▸ Exercise inputs:
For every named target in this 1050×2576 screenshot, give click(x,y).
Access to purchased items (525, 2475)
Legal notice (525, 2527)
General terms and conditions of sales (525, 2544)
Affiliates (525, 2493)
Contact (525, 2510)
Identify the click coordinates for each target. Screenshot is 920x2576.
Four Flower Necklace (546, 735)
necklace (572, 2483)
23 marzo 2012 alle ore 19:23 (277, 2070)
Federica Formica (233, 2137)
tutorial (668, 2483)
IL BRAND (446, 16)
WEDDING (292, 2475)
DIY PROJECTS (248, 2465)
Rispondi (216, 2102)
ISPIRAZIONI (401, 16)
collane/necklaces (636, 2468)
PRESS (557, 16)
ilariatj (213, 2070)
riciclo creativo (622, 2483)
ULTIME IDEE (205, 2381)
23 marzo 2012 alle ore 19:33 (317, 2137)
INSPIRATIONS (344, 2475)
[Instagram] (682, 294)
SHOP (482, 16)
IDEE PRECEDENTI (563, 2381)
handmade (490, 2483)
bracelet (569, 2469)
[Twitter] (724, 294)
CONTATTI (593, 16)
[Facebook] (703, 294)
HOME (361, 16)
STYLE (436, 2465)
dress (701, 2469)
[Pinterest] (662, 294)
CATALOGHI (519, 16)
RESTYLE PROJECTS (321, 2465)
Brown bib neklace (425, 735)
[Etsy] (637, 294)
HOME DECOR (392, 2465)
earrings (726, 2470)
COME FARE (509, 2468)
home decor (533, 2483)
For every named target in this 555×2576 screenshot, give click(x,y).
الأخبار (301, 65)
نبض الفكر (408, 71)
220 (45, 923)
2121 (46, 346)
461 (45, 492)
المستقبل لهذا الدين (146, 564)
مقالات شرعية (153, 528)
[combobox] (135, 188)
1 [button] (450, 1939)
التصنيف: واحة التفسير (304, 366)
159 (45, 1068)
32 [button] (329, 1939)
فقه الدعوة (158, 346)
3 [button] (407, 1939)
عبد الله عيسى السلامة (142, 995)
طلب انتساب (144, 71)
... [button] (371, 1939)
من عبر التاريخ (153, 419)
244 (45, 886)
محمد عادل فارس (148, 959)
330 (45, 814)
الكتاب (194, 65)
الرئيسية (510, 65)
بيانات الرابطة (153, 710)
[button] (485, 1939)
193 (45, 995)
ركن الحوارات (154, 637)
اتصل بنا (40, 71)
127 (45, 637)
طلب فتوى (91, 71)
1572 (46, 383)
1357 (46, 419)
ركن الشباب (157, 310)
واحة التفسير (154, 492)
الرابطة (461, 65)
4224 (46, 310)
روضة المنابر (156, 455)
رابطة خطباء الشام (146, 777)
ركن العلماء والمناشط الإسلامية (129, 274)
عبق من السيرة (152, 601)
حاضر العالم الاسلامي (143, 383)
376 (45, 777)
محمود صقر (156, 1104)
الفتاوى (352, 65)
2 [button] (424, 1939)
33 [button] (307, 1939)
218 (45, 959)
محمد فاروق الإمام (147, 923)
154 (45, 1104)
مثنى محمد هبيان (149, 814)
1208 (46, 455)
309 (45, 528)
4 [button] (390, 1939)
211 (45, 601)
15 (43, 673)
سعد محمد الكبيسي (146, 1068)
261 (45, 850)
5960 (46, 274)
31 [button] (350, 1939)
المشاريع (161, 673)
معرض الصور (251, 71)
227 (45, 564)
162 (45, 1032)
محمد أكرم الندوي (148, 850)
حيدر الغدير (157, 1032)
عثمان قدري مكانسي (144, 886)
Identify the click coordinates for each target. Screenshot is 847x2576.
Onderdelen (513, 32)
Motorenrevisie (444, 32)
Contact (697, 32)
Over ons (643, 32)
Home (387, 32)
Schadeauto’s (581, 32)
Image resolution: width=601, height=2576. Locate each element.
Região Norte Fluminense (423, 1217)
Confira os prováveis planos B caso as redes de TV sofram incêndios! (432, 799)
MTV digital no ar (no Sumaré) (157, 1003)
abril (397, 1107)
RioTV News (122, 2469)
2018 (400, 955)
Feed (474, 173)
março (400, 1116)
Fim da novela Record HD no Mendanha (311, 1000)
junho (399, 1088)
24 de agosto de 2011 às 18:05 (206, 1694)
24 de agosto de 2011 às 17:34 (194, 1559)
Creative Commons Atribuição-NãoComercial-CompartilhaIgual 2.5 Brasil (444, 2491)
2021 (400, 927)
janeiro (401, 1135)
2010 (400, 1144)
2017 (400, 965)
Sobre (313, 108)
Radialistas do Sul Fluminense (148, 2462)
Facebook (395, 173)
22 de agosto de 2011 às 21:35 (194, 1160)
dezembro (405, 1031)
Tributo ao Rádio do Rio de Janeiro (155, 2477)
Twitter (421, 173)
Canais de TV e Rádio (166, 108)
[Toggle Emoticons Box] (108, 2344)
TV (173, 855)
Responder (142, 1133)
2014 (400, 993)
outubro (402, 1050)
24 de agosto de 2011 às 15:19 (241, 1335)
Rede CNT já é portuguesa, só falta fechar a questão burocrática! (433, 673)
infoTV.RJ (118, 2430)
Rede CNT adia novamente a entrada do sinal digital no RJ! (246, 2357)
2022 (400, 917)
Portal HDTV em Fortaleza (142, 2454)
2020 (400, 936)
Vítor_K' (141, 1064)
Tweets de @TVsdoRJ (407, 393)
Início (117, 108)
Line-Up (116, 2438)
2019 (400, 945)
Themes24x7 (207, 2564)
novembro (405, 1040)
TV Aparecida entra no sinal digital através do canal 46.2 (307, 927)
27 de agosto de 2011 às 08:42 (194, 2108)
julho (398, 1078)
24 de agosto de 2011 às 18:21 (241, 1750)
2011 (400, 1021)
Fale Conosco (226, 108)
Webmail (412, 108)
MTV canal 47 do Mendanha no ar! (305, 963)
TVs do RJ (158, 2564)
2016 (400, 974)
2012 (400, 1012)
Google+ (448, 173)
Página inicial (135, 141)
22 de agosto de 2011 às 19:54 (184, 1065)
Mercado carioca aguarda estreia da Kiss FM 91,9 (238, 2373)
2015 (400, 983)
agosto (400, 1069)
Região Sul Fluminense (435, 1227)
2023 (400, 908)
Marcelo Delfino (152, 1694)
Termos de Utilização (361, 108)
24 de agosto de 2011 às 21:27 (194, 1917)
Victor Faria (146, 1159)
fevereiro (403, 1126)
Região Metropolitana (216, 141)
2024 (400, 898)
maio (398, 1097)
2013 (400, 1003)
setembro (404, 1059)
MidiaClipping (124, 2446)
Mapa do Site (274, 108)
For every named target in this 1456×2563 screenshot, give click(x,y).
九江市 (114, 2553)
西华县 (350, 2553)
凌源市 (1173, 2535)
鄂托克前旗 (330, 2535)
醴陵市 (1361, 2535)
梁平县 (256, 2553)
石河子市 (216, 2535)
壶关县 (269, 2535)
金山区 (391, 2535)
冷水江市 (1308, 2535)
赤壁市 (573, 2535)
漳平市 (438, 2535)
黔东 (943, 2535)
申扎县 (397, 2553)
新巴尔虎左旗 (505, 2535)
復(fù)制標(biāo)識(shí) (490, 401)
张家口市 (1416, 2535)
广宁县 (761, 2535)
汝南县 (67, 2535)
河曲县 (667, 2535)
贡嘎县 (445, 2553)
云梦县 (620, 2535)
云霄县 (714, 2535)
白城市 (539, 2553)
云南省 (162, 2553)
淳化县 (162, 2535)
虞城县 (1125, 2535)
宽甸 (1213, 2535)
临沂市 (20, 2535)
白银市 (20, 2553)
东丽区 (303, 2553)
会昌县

▸ Required work: Out of the data above, transcribe exactly and only the lines starting with the line that has "TVs do RJ (158, 2564)" and going on through the line that has "setembro (404, 1059)", both included.

▸ Result of this task:
TVs do RJ (158, 2564)
2016 (400, 974)
2012 (400, 1012)
Google+ (448, 173)
Página inicial (135, 141)
22 de agosto de 2011 às 19:54 (184, 1065)
Mercado carioca aguarda estreia da Kiss FM 91,9 (238, 2373)
2015 (400, 983)
agosto (400, 1069)
Região Sul Fluminense (435, 1227)
2023 (400, 908)
Marcelo Delfino (152, 1694)
Termos de Utilização (361, 108)
24 de agosto de 2011 às 21:27 (194, 1917)
Victor Faria (146, 1159)
fevereiro (403, 1126)
Região Metropolitana (216, 141)
2024 (400, 898)
maio (398, 1097)
2013 (400, 1003)
setembro (404, 1059)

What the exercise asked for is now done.